Source - RNS
RNS Number : 9268K
Grupo Isolux Corsan Finance B.V
27 September 2016
 

Press Release: September 27, 2016



GRUPO ISOLUX CORSÁN FINANCE B.V.
GRUPO ISOLUX CORSÁN, S.A.

relating to the

€850,000,000 6.625% Senior Notes due 2021

Regulation S
Common Code: 104670229
ISIN: XS1046702293

Rule 144A
Common Code: 104670261
ISIN: XS1046702616

 

Grupo Isolux Corsán, S.A. (the "Parent") and its wholly owned subsidiary, Grupo Isolux Corsán Finance B.V. (the "Issuer") launch a solicitation of proxies relating to the Issuer's €850,000,000 6.625% Senior Notes due 2021 (the "Notes"). 

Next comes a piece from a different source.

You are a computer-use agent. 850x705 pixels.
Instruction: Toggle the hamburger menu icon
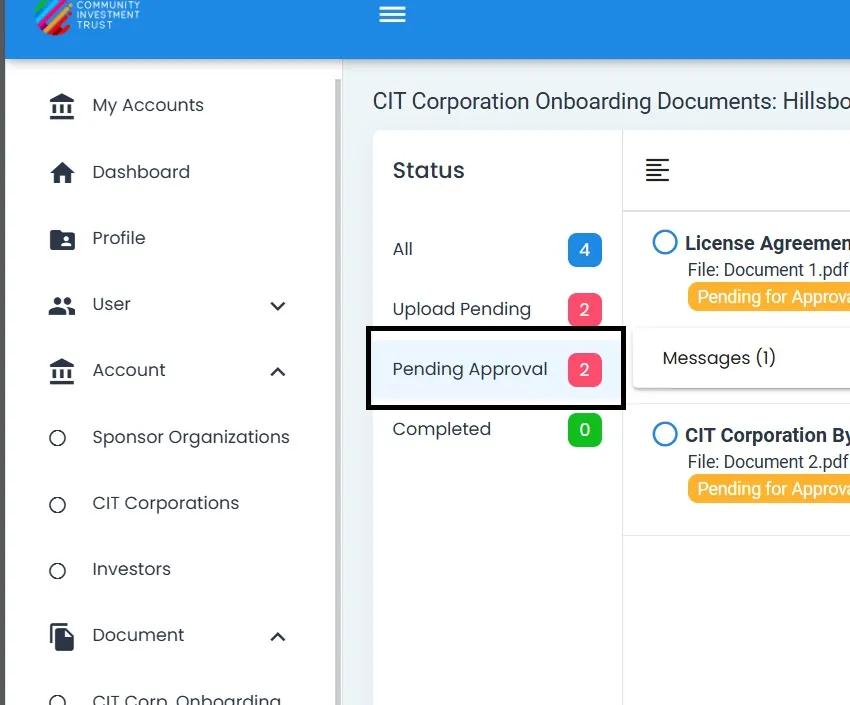pos(392,14)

The Parent and the Issuer announce the solicitation (the "Solicitation") of proxies (each, a "Proxy") from the holders ("Holders") of its outstanding Notes to irrevocably authorize, instruct and direct Citivic Nominees Limited as nominee of the common depositary in relation to the Notes (the "Registered Holder") to the exclusion of the Holder as meant in article 7:423 Dutch Civil Code (Burgerlijk Wetboek), to (i) register the principal amount of the Notes beneficially held by those Holders with the administrator appointed by the District Court (rechtbank) of Amsterdam, The Netherlands (the "Dutch Restructuring Court") in respect of the Dutch Restructuring Proceedings (as defined below) (the "Administrator") and to (ii) appoint De Brauw Blackstone Westbroek N.V., the law firm acting as Dutch legal counsel to the Parent and the Issuer, via a power of attorney (to be notarized and apostilled) to vote at the voting meeting on the Voting Day (as defined below and scheduled for 27 October 2016) in relation to the Dutch Composition (as defined below) on behalf of the Holder and as directed in the manner specified by such Holder's Proxy.  Under the terms of the Solicitation, any Holder may opt to inform the Registered Holder that, instead of authorizing, instructing and directing the Registered Holder as aforementioned, it wishes to appear itself at the voting meeting on the Voting Day to vote in relation to the Dutch Composition.  The Notes were issued pursuant to an indenture dated as of March 20, 2014 (the "Indenture") between, among others, the Issuer, and Citibank, N.A., London Branch, as trustee (the "Trustee").  The Notes are registered in the name of the Registered Holder.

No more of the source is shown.